Your behavior and overall ignorance in the Matthews West Point thread tell me all I ever need to know about addressing you.
 
I dedicate this thread to all of you capitalista motherfuckers who like pretending that outsourced jobs only hit the labor and manufacturing sector. Those of you who seem to think an increase of service jobs will make up for lost manufacturing and that the panacea is, apparently, to go back to college and become a fucking java programmer... as if those very professional positions can't be undermined by the same free market failure which sees the USA normalizing it's standard of living with India, China and Mexico.

Have a happy holiday, fuckers!

Merry Christmas to you too, maybe you would be in favor of lowering that corporate tax rate which is the second highest in the world so manufactoring could afford to stay in this country and employ Americans.

Labor costs are far higher to coprorations than corporate tax rate.

Lets just drop the labor rates and all will be fine?

Ohh wait we are already doing that.
 
I dedicate this thread to all of you capitalista motherfuckers who like pretending that outsourced jobs only hit the labor and manufacturing sector.

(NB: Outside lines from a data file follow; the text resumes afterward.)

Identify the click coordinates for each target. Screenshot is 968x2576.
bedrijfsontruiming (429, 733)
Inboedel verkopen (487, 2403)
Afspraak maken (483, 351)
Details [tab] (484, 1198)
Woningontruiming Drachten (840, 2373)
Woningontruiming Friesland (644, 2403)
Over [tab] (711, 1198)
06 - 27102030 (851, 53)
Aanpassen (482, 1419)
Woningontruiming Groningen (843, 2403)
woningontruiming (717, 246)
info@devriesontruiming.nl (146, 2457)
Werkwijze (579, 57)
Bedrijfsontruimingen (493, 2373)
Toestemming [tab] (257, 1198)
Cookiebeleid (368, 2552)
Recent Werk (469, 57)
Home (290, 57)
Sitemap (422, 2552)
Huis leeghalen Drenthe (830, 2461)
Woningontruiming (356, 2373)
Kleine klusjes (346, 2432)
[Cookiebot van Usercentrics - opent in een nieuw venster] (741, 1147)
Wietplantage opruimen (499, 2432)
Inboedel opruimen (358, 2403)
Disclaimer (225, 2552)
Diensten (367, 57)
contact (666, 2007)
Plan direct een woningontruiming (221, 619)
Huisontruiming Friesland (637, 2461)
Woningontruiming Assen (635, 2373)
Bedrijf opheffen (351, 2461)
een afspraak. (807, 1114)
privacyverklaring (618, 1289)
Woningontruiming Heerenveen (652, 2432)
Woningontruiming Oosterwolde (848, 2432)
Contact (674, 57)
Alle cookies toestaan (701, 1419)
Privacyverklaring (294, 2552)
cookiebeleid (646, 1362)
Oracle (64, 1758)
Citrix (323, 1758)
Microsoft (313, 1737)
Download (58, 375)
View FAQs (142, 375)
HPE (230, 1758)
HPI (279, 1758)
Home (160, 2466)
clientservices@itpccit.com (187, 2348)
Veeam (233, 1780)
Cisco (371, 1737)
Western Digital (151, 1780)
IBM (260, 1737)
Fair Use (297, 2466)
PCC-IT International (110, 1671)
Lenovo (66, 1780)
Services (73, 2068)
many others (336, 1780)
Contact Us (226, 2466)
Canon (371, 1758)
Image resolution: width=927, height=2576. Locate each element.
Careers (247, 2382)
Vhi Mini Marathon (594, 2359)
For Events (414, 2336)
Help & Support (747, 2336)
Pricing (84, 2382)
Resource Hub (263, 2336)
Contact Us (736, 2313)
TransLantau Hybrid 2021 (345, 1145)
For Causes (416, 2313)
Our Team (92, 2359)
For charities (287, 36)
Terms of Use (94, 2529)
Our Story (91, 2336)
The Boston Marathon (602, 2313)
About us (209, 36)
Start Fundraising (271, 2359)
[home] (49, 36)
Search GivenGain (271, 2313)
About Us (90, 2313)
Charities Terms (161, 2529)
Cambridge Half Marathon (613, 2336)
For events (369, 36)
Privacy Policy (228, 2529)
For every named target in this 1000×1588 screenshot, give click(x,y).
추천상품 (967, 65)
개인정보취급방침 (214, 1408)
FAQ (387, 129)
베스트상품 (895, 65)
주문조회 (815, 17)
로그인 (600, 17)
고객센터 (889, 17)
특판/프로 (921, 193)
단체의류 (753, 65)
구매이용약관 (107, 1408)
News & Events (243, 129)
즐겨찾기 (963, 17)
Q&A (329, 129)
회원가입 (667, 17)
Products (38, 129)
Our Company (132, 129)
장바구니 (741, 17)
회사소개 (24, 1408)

Those of you who seem to think an increase of service jobs will make up for lost manufacturing and that the panacea is, apparently, to go back to college and become a fucking java programmer... as if those very professional positions can't be undermined by the same free market failure which sees the USA normalizing it's standard of living with India, China and Mexico.

Have a happy holiday, fuckers!

Merry Christmas to you too, maybe you would be in favor of lowering that corporate tax rate which is the second highest in the world so manufactoring could afford to stay in this country and employ Americans.

Labor costs are far higher to coprorations than corporate tax rate.

Lets just drop the labor rates and all will be fine?

Ohh wait we are already doing that.

Which would explain why GM and Chrysler are doing so well...no wait!